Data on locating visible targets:

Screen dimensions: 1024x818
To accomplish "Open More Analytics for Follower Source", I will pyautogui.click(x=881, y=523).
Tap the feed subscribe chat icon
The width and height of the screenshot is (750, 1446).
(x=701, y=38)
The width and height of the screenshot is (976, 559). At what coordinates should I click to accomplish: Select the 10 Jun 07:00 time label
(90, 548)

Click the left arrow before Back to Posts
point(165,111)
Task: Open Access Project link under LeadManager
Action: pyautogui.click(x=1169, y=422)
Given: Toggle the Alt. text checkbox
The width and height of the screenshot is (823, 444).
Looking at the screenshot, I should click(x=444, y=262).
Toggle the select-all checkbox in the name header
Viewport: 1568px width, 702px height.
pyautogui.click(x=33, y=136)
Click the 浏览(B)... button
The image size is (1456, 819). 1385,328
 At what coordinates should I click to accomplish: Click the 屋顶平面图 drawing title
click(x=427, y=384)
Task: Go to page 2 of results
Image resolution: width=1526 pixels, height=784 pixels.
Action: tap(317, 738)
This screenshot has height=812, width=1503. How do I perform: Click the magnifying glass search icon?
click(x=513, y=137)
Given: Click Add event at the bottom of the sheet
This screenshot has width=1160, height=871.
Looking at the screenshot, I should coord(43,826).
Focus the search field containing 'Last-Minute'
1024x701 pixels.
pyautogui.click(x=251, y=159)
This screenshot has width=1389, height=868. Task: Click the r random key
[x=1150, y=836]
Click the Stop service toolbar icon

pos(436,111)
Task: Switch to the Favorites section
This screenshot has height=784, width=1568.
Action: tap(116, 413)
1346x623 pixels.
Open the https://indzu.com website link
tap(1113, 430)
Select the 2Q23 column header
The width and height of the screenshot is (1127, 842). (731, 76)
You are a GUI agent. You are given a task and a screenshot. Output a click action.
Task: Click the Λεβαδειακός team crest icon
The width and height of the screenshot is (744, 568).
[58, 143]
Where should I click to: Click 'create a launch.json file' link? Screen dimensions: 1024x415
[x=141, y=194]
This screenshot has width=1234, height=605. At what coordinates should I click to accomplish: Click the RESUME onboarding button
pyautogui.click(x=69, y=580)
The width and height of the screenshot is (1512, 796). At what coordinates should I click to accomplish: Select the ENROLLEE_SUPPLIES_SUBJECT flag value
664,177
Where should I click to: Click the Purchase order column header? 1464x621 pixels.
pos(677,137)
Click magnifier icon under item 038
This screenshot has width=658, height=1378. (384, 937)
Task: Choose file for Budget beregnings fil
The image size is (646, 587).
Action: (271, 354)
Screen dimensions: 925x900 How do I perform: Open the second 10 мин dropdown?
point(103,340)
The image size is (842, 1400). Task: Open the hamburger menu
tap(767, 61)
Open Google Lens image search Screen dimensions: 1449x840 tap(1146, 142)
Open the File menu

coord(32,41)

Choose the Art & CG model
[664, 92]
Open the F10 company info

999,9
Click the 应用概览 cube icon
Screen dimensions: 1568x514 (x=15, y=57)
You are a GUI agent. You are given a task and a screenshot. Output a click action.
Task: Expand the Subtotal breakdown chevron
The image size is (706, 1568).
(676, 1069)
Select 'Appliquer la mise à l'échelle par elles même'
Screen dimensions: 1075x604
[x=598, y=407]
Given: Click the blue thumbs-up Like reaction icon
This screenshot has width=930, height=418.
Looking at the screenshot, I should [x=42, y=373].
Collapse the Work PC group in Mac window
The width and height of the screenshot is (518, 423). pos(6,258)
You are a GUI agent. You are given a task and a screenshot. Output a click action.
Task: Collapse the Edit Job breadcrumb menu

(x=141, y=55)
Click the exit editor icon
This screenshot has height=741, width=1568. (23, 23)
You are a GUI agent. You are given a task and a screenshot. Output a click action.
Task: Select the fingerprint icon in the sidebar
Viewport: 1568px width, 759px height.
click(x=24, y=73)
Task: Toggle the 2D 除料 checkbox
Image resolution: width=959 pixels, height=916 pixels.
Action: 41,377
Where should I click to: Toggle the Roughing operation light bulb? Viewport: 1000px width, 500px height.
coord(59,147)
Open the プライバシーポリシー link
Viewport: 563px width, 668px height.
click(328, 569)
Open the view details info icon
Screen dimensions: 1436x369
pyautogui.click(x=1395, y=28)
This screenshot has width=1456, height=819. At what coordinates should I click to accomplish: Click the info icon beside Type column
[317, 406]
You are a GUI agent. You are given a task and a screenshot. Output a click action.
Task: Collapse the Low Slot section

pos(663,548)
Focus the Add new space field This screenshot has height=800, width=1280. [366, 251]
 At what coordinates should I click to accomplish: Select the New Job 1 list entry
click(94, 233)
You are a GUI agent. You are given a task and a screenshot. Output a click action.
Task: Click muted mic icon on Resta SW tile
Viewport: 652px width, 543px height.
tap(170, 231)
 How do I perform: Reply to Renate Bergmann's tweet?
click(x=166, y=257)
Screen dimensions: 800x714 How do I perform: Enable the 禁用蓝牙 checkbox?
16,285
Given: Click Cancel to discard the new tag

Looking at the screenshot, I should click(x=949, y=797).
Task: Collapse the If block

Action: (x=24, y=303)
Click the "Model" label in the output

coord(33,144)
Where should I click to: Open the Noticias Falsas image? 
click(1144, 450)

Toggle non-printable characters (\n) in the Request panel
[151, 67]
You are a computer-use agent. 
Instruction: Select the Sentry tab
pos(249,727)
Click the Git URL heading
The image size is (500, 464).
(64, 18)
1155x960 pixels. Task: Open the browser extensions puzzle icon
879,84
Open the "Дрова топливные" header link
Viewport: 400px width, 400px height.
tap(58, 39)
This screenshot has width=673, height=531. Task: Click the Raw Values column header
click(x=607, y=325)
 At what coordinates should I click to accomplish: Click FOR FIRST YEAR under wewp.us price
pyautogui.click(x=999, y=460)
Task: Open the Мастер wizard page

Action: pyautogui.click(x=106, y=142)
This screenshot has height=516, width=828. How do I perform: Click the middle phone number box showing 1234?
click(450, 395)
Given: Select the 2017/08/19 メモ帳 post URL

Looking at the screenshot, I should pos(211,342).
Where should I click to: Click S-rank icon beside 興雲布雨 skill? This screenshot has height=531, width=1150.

* [Given task] Rewrite every row above, swapping "At what coordinates should I click to accomplish" for "Where do I click to carry out" and changing nothing else.

* [Exercise response]
Screen dimensions: 1024x818
To accomplish "Open More Analytics for Follower Source", I will pyautogui.click(x=881, y=523).
Tap the feed subscribe chat icon
The width and height of the screenshot is (750, 1446).
(x=701, y=38)
The width and height of the screenshot is (976, 559). Where do I click to carry out: Select the 10 Jun 07:00 time label
(90, 548)

Click the left arrow before Back to Posts
point(165,111)
Task: Open Access Project link under LeadManager
Action: pyautogui.click(x=1169, y=422)
Given: Toggle the Alt. text checkbox
The width and height of the screenshot is (823, 444).
Looking at the screenshot, I should click(x=444, y=262).
Toggle the select-all checkbox in the name header
Viewport: 1568px width, 702px height.
pyautogui.click(x=33, y=136)
Click the 浏览(B)... button
The image size is (1456, 819). 1385,328
 Where do I click to carry out: Click the 屋顶平面图 drawing title
click(x=427, y=384)
Task: Go to page 2 of results
Image resolution: width=1526 pixels, height=784 pixels.
Action: tap(317, 738)
This screenshot has height=812, width=1503. How do I perform: Click the magnifying glass search icon?
click(x=513, y=137)
Given: Click Add event at the bottom of the sheet
This screenshot has width=1160, height=871.
Looking at the screenshot, I should coord(43,826).
Focus the search field containing 'Last-Minute'
1024x701 pixels.
pyautogui.click(x=251, y=159)
This screenshot has width=1389, height=868. Task: Click the r random key
[x=1150, y=836]
Click the Stop service toolbar icon

pos(436,111)
Task: Switch to the Favorites section
This screenshot has height=784, width=1568.
Action: tap(116, 413)
1346x623 pixels.
Open the https://indzu.com website link
tap(1113, 430)
Select the 2Q23 column header
The width and height of the screenshot is (1127, 842). (731, 76)
You are a GUI agent. You are given a task and a screenshot. Output a click action.
Task: Click the Λεβαδειακός team crest icon
The width and height of the screenshot is (744, 568).
[58, 143]
Where should I click to: Click 'create a launch.json file' link? Screen dimensions: 1024x415
[x=141, y=194]
This screenshot has width=1234, height=605. Where do I click to carry out: Click the RESUME onboarding button
pyautogui.click(x=69, y=580)
The width and height of the screenshot is (1512, 796). Where do I click to carry out: Select the ENROLLEE_SUPPLIES_SUBJECT flag value
664,177
Where should I click to: Click the Purchase order column header? 1464x621 pixels.
pos(677,137)
Click magnifier icon under item 038
This screenshot has width=658, height=1378. (384, 937)
Task: Choose file for Budget beregnings fil
The image size is (646, 587).
Action: (271, 354)
Screen dimensions: 925x900 How do I perform: Open the second 10 мин dropdown?
point(103,340)
The image size is (842, 1400). Task: Open the hamburger menu
tap(767, 61)
Open Google Lens image search Screen dimensions: 1449x840 tap(1146, 142)
Open the File menu

coord(32,41)

Choose the Art & CG model
[664, 92]
Open the F10 company info

999,9
Click the 应用概览 cube icon
Screen dimensions: 1568x514 (x=15, y=57)
You are a GUI agent. You are given a task and a screenshot. Output a click action.
Task: Expand the Subtotal breakdown chevron
The image size is (706, 1568).
(676, 1069)
Select 'Appliquer la mise à l'échelle par elles même'
Screen dimensions: 1075x604
[x=598, y=407]
Given: Click the blue thumbs-up Like reaction icon
This screenshot has width=930, height=418.
Looking at the screenshot, I should [x=42, y=373].
Collapse the Work PC group in Mac window
The width and height of the screenshot is (518, 423). pos(6,258)
You are a GUI agent. You are given a task and a screenshot. Output a click action.
Task: Collapse the Edit Job breadcrumb menu

(x=141, y=55)
Click the exit editor icon
This screenshot has height=741, width=1568. (23, 23)
You are a GUI agent. You are given a task and a screenshot. Output a click action.
Task: Select the fingerprint icon in the sidebar
Viewport: 1568px width, 759px height.
click(x=24, y=73)
Task: Toggle the 2D 除料 checkbox
Image resolution: width=959 pixels, height=916 pixels.
Action: 41,377
Where should I click to: Toggle the Roughing operation light bulb? Viewport: 1000px width, 500px height.
coord(59,147)
Open the プライバシーポリシー link
Viewport: 563px width, 668px height.
click(328, 569)
Open the view details info icon
Screen dimensions: 1436x369
pyautogui.click(x=1395, y=28)
This screenshot has width=1456, height=819. Where do I click to carry out: Click the info icon beside Type column
[317, 406]
You are a GUI agent. You are given a task and a screenshot. Output a click action.
Task: Collapse the Low Slot section

pos(663,548)
Focus the Add new space field This screenshot has height=800, width=1280. [366, 251]
 Where do I click to carry out: Select the New Job 1 list entry
click(94, 233)
You are a GUI agent. You are given a task and a screenshot. Output a click action.
Task: Click muted mic icon on Resta SW tile
Viewport: 652px width, 543px height.
tap(170, 231)
 How do I perform: Reply to Renate Bergmann's tweet?
click(x=166, y=257)
Screen dimensions: 800x714 How do I perform: Enable the 禁用蓝牙 checkbox?
16,285
Given: Click Cancel to discard the new tag

Looking at the screenshot, I should click(x=949, y=797).
Task: Collapse the If block

Action: (x=24, y=303)
Click the "Model" label in the output

coord(33,144)
Where should I click to: Open the Noticias Falsas image? 
click(1144, 450)

Toggle non-printable characters (\n) in the Request panel
[151, 67]
You are a computer-use agent. 
Instruction: Select the Sentry tab
pos(249,727)
Click the Git URL heading
The image size is (500, 464).
(64, 18)
1155x960 pixels. Task: Open the browser extensions puzzle icon
879,84
Open the "Дрова топливные" header link
Viewport: 400px width, 400px height.
tap(58, 39)
This screenshot has width=673, height=531. Task: Click the Raw Values column header
click(x=607, y=325)
 Where do I click to carry out: Click FOR FIRST YEAR under wewp.us price
pyautogui.click(x=999, y=460)
Task: Open the Мастер wizard page

Action: pyautogui.click(x=106, y=142)
This screenshot has height=516, width=828. How do I perform: Click the middle phone number box showing 1234?
click(450, 395)
Given: Select the 2017/08/19 メモ帳 post URL

Looking at the screenshot, I should pos(211,342).
Where should I click to: Click S-rank icon beside 興雲布雨 skill? This screenshot has height=531, width=1150.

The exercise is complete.